According to Hassainia, the personal stance of the party leadership leaves many of her former colleagues uneasy. “I think that since Mulcair’s election in 2012, no one has dared challenge the leader. When Jack Layton was there, the party atmosphere was one of honesty and camaraderie. Today I think the family is ill at ease because there are things that cannot be said, points of view that cannot be expressed in caucus. Without wanting to give names, there are people from Québec Solidaire, people who have supported the Palestinian cause for years, who cannot agree with the internal politics of the NDP today. It is not possible,” explains Hassainia. She believes that many MPs are waiting for the 2015 election before expressing dissent, out of fear of compromising their re-election.
The NDP did not respond to Ricochet’s requests for an interview. Hassainia is the fourth MP to quit the NDP caucus since the “orange wave” of 2011. Lise Saint-Denis joined the Liberal Party, Claude Patry chose the Bloc Québécois and Bruce Hyer left to sit as an independent before joining the Green Party.
Hassainia has yet to decide her political future. “If I decide to run for election in 2015, it will be for a party that defends all of its values, or at least mine. If there isn’t such a party, maybe I will run as an independent candidate, or I will do politics differently, maybe at the provincial or municipal level. Maybe I will get involved in a humanitarian cause.

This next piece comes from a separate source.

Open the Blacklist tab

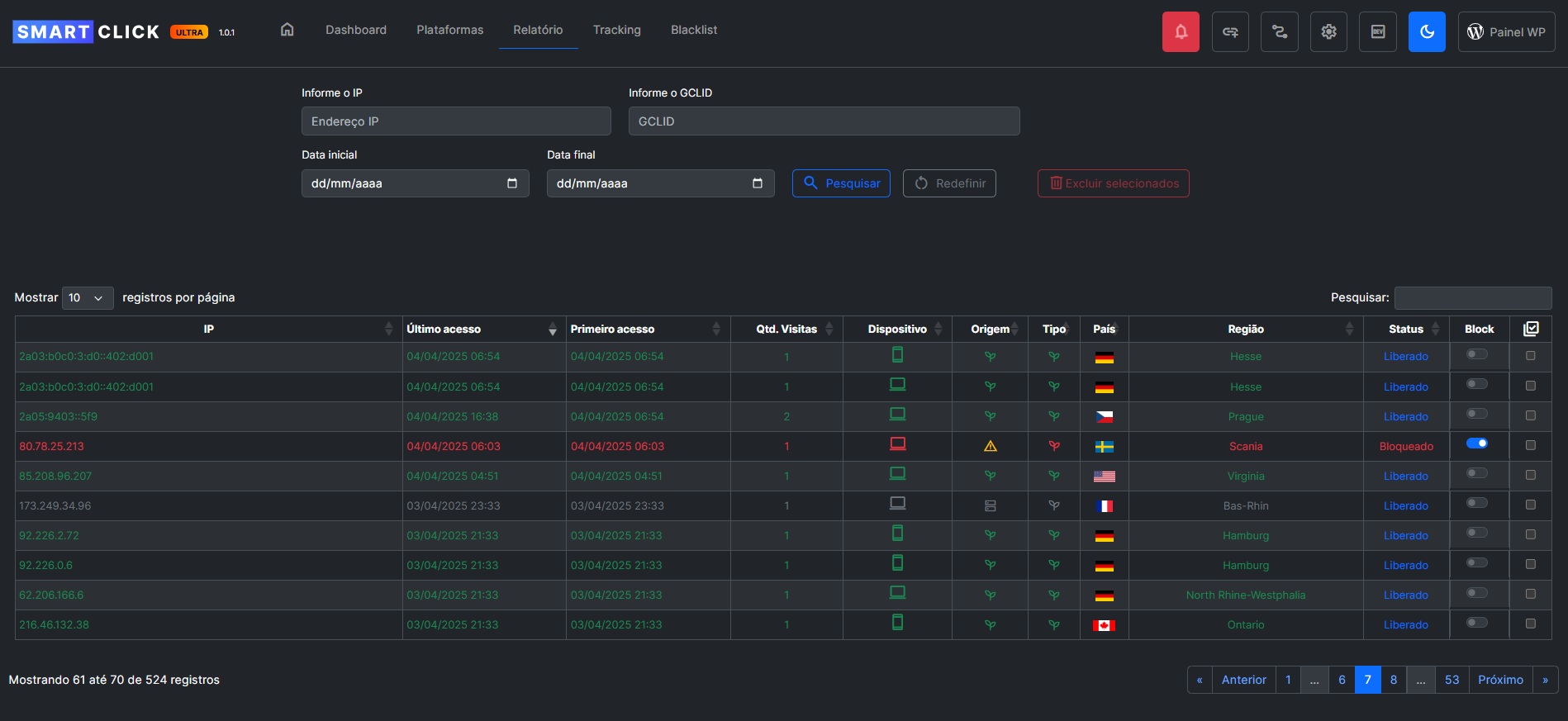693,30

I still have a desire to fight. I still have a desire to defend against injustices, to say aloud what almost everyone thinks deep down.”
Not one NDP MP has commented on Hassainia’s departure from the party. She’s not surprised.
“That’s exactly the party’s problem. Strategically, it’s better to shut up, because you want to stay in politics and you think that Mulcair will be the winning horse in 2015, so you say nothing. I am certain, without giving names, that there are at least a dozen MPs who are on my side, and who agree with what I think and say. I’m sure there are more. In fact, I dare to hope so, because it would be sad if in the end the majority of NDP MPs had right-wing values. In that case, join the Conservatives or Liberals instead,” concludes Hassainia, who will finish her term as an independent.